Stone v. Farmington Aviation CorporationAnnotate this Case
232 S.W.2d 495 (1950)
STONE v. FARMINGTON AVIATION CORPORATION.
Supreme Court of Missouri, Division No. 1.
July 10, 1950.
Motion to Modify Judgment and Opinion Overruled September 11, 1950.
*496 Robert A. McIlrath, Flat River, Tyree C. Derrick, St. Louis, for appellant Karl E. Holderle, Jr., St. Louis, of counsel.
Dearing & Matthes, Will B. Dearing, Hillsboro, for Farmington Aviation Corporation.

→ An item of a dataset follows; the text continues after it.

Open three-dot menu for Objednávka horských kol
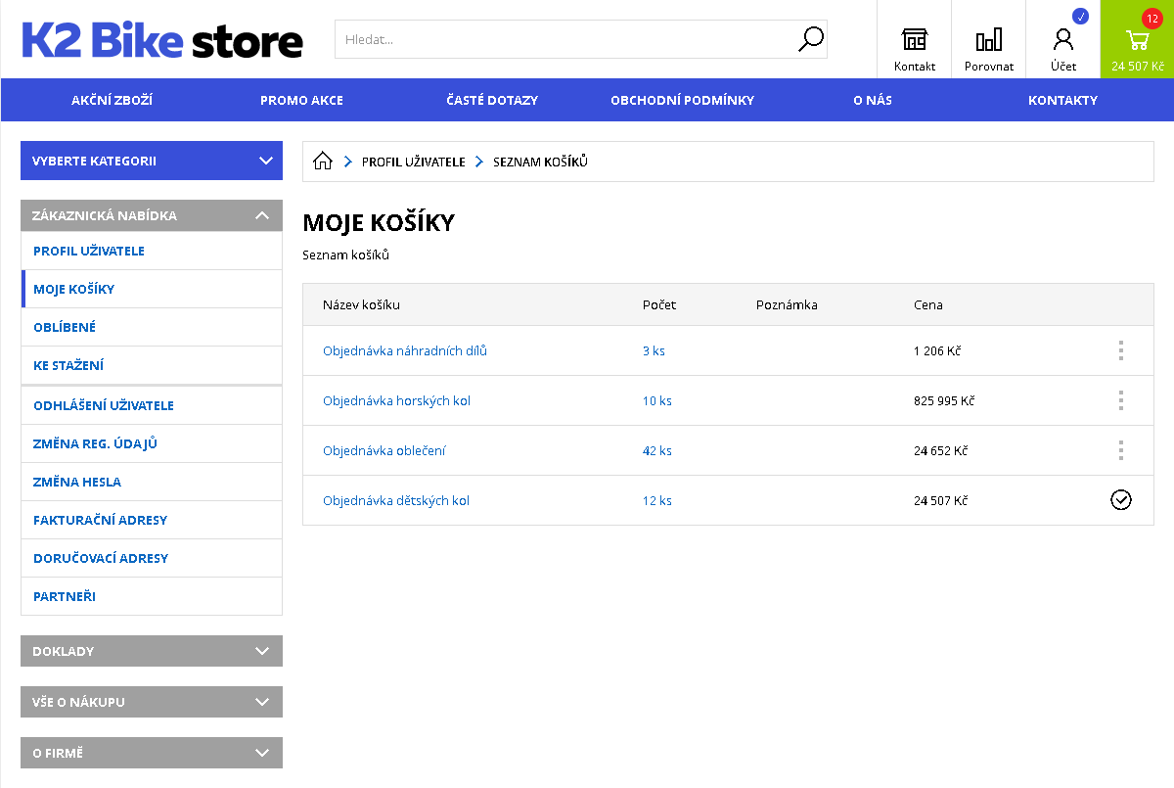1120,400
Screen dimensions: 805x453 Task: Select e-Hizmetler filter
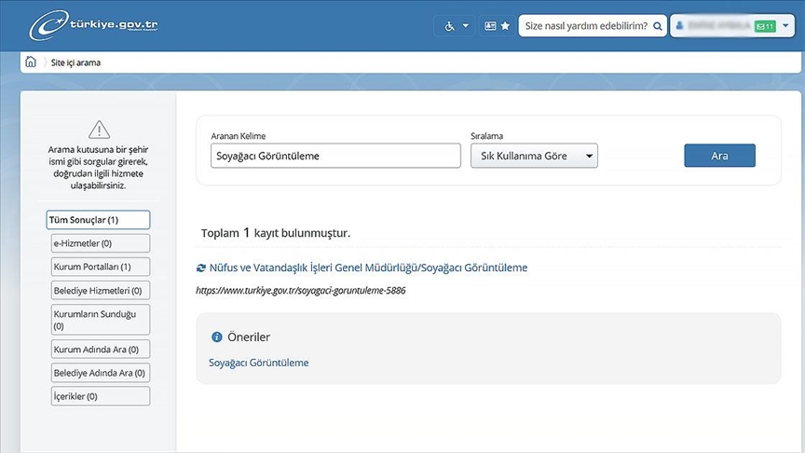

CONKLING, Presiding Judge.
William H. Stone, plaintiff below and appellant here (hereinafter called plaintiff), sued Farmington Aviation Corporation, defendant below and also appellant here (hereinafter called defendant), for $15,000 damages for personal injuries. The jury's verdict for plaintiff awarded damages of $1,000.00. Plaintiff's motion for new trial contended his verdict was inadequate. The trial court overruled that motion and plaintiff appealed. In this court, contending his verdict was inadequate, plaintiff asks the remand of the case for retrial upon the sole issue of the amount of damages. Defendant also filed an after trial motion asking the court to enter a judgment for defendant in accordance with its motion for a directed verdict offered at the close of all the evidence. The trial court also overruled defendant's motion. Defendant also appealed and here contends the record evidence is insufficient to support any verdict for plaintiff. The two appeals have been consolidated.
The injuries sued for resulted from the crash of an airplane rented by plaintiff from defendant and which plaintiff was then operating upon his honeymoon to the Lake of the Ozarks. The crash occurred when the plane struck electric power line wires. The plane crashed on the Grand Glaize airfield near Camdenton, Missouri. We first consider defendant's contention that the evidence before us here is not sufficient to support a verdict for plaintiff in any amount whatever. This requires our consideration of the facts in the light most favorable to plaintiff.
The petition alleged that plaintiff rented the Piper Cub Model J-5A plane on a flight hour basis; that defendant warranted the plane "was suitable and in proper condition for use"; that the belt on the rear seat "broke and that as a direct and proximate result thereof", his wife was thrown against plaintiff's seat, "and thus and thereby injured him;" that the belt attached to the rear seat (in which his wife was riding) "was old and rotten and defective and not suitable for the purpose for which it was intended"; that as he was attempting to land at the Grand Glaize airport, "said airplane was caught in a down draft causing the wheels or landing gear to strike certain electric power and light wires" and caused the plane to crash; that when the plane struck the ground the belt around his wife (seated immediately behind him) broke; that she was thrown forward against him thereby causing his injuries. The petition specifically alleged, "that the breaking of the rotten and defective belt was the direct and proximate cause of his injuries."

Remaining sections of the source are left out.